Subjectivité

La révolution Copernicienne

KANT. Critique de la raison pure. Préface de la 2° édition, 1787.
B XII-XIII-XIV.

Quand Galilée fit rouler ses sphères sur un plan incliné avec un degré d'accélération dû à la pesanteur qu'il avait lui-même choisi, quand Torricelli fit supporter à l'air un poids qu'il savait lui-même d'avance être égal à celui d'une colonne d'eau à lui connu, ou quand, plus tard, Stahl transforma les métaux en chaux et la chaux en métal, en leur ôtant ou en lui restituant quelque chose (1), ce fut une illumination pour tous les physiciens. Ils comprirent que la raison ne voit que ce qu'elle produit elle-même d'après ses propres projets et qu'elle doit prendre les devants avec les principes qui déterminent ses jugements suivant des lois immuables, qu'il lui faut forcer la nature à répondre à ses questions, et ne pas se laisser conduire pour ainsi dire en laisse par elle ; car autrement, faites au hasard et sans aucun plan tracé d'avance, nos observations ne se rassemblent pas en une loi nécessaire, chose que la raison cherche et dont elle a besoin. Il faut donc que la raison se présente à la nature, tenant, d'une main, ses principes qui seuls peuvent faire que la concordance des phénomènes ait valeur de loi, et de l'autre, l'expérimentation qu'elle a imaginée [ausgedachten] d'après ses principes, pour être instruite par elle, il est vrai, mais non pas comme un écolier qui se fait souffler toutes les réponses que veut son maître, mais, au contraire, comme un juge en fonctions qui force les témoins à répondre aux questions qu'il leur pose. Et ainsi la physique est redevable de la révolution si profitable opérée dans sa manière de penser [Denkart] uniquement à cette idée [Einfall] qu'il lui faut chercher dans la nature - et non pas faussement imaginer [anzudichten] en elle - conformément à ce que la raison y transporte elle-même, ce qu'il faut qu'elle en apprenne et dont elle ne pourrait rien connaître par elle-même. C'est avant tout par là que la science de la nature a été mise sur la sûre voie d'une science, alors que depuis tant de siècles elle en était restée à de simples tâtonnements.

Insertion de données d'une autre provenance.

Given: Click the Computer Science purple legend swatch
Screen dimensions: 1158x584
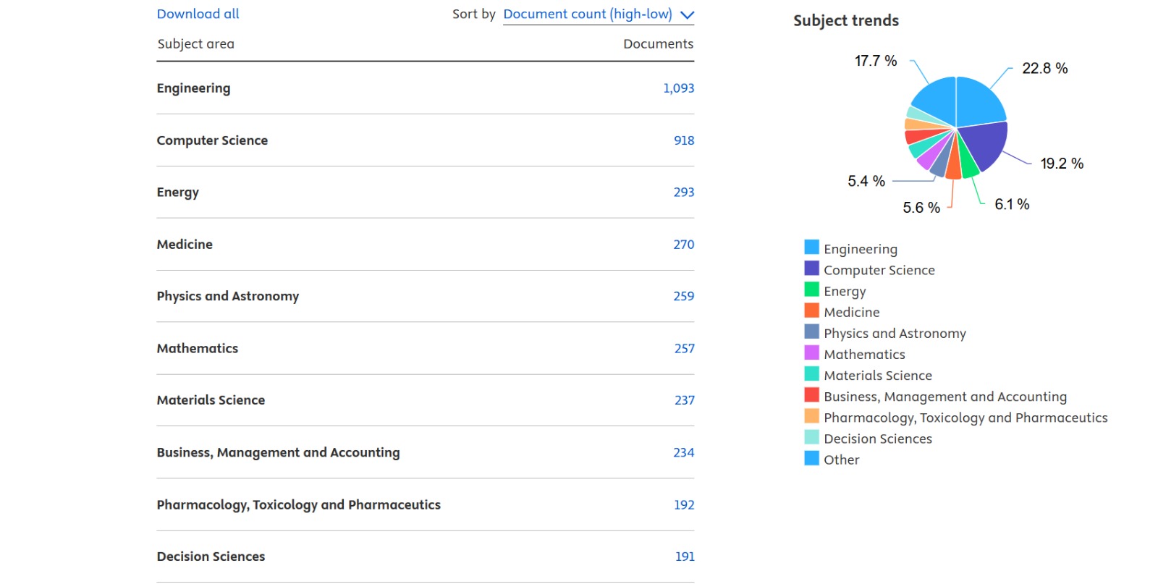Looking at the screenshot, I should (x=811, y=268).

(1) note de Kant : Je ne suis pas ici d'une manière précise le fil de l'histoire de la méthode expérimentale, dont les premiers débuts, d'ailleurs, ne sont pas bien connus.       

Dire "je"


§ 1 Que l’homme puisse posséder le Je dans sa représentation, voilà qui l’élève infiniment au-dessus de tous les êtres vivants sur la terre. Par là il est une personne et, grâce à l’unité de la conscience, une seule et même personne, quels que soient les changements qui peuvent lui arriver : il est un être entièrement différent, par le rang et par la dignité, des choses dont on peut disposer à sa guise, parmi lesquelles il y a les animaux sans raison ; et cela même lorsqu’il ne peut pas encore dire je, car il l’a dans sa pensée : ainsi toutes les langues, quand elles parlent à la première personne, doivent penser le je quoiqu’elles n’expriment pas par un mot particulier ce caractère d’être un je(1). Car cette faculté (à savoir la faculté de penser) est l’entendement.

Mais il est remarquable que l’enfant qui sait déjà assez bien parler ne commence pourtant qu’assez tard (peut-être bien un an plus tard) à dire je, alors qu’il a longtemps parlé de lui à la troisième personne (Charles veut manger, se lever, etc.) et qu’une lumière semble pour ainsi dire l’avoir éclairé, lorsqu’il a commencé à dire je ; à compter de ce jour, il ne reviendra jamais à son ancienne façon de parler. – Il n’avait auparavant que le sentiment de lui-même, il en a maintenant la pensée. – L’explication de ce phénomène présente pour l’anthropologue une assez grande difficulté.

 

KANT, Anthropologie au point de vue pragmatique

(1) Ichheit = « égoïté » ; ich, c’est je mais en allemand ce terme peut être substantivé alors qu’en français on dit non pas le je mais le moi et Ich-heit donnerait "je-ité" - barbarisme absurde.